Yo he sostenido en mi libro (hoy casi olvidado y agotado) “Freud, Nietzsche, Proust, Marcuse, Asturias, Beckett y otros versus Carrera” que toda novela es autobiográfica y, ahora, con lo que recién he dicho, parece que me contradijera. Pero no es así. Veámoslo con mayor detenimiento.

He afirmado que “A la busca del tiempo perdido” de Proust es una novela que de primera intención se juzga como muy biográfica (casi como una autobiografía de Proust, con lo que se le restan méritos). Pero cuando uno escarba y va al fondo más intimista de ella se da uno cuenta que muchos de los elementos personales (de Marcel mismo) que hostigaban o molestaban al autor –acaso sobre todo en un sentido moral– fueron cambiados o al menos variados.
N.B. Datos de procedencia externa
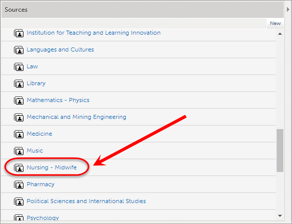The width and height of the screenshot is (292, 224).
Task: Click the scrollbar up arrow
Action: point(280,34)
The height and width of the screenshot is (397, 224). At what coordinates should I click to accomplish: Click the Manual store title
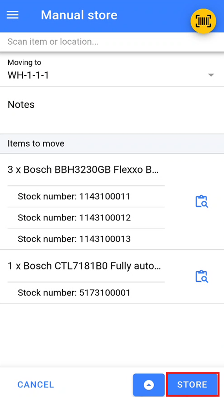pyautogui.click(x=79, y=15)
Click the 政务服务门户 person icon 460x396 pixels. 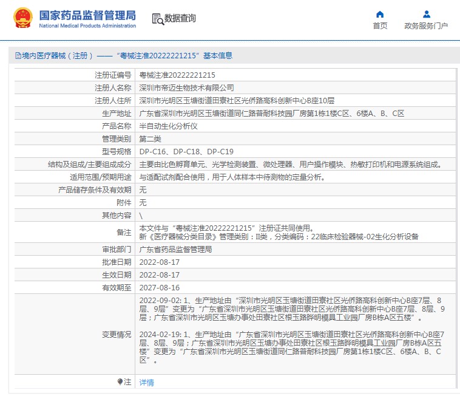pos(426,14)
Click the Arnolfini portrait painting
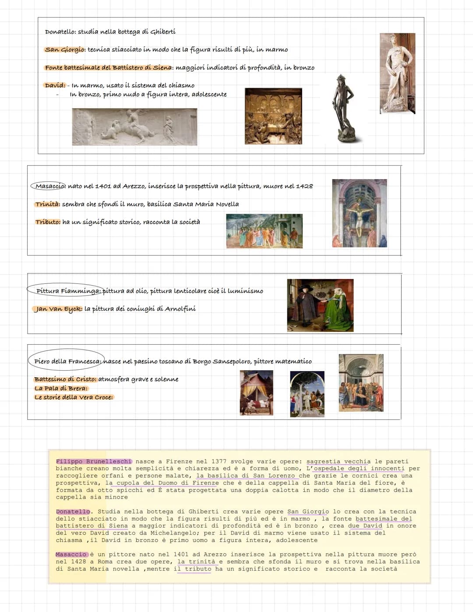 (x=320, y=305)
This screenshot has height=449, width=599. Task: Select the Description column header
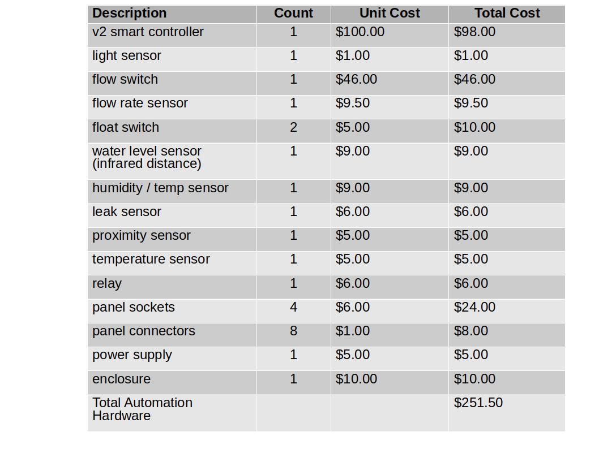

Claro que la familia de Proust (la de la vida real) es la familia “nuclear” –la misma– que aparece casi a todo lo largo de la vastísima novela. Y, sin embargo, Proust –que en la realidad tenía un hermano– jamás lo hace aparecer en su inmensa narrativa. En ella solo “cobran vida” el padre, la madre y Marcel.

O sea que Proust juega con los elementos de su vida familiar genuina como a él le place y no como en realidad ensamblaban y se interrelacionaban. Algunos miembros de su familia aparecen destacados –en alto relieve– y ampliados al máximo, mientras otros no figuran, acaso sólo son mencionados y algunos ni siquiera aparecen sutilmente. Los borra, los asesina o ignora en los relatos que integran la colosal obra narrativa. Y sin embargo, aunque parezca una contradicción decirlo, sus novelas son notablemente autobiográficas, como toda novela y obra de arte lo es aunque no lo parezca.
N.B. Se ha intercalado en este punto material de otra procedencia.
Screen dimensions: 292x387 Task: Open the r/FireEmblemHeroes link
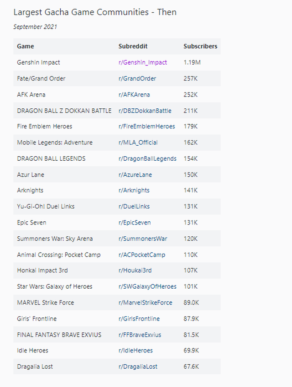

Aun la obra de arte aparentemente alejada de la biografía de su autor, es autobiográfica. Ahora diré cómo. Es muy difícil –pese a la imaginación y a la fantasía de que estamos dotados para la creación de la obra de arte– que un escritor o un artista en general pueda hacer algo que no arranque de una vivencia íntima y trepidante de su alma. ¡Si hasta la ciencia a veces arranca de ello: la intuición!

Se me dirá que hay autores de novelas de aventuras o de ciencia ficción que realizan una obra muy alejada de sus biografías personales. Y yo creo ¡que ni en tales casos!, la obra se separa de la subjetividad del novelista demiurgo. Porque ¿acaso él no se lanza en pos de una creación de ese corte y estilo quizá buscando un mundo nuevo distinto u opuesto al de su pobre o gris vida? Quiere decir que aun en el caso de esta clase de narradores la biografía es –o puede ser– el resorte que impulsa la búsqueda de utopías o de sitios inexistentes o de aventuras que tornen interesantes la vida monótona y sin relieve.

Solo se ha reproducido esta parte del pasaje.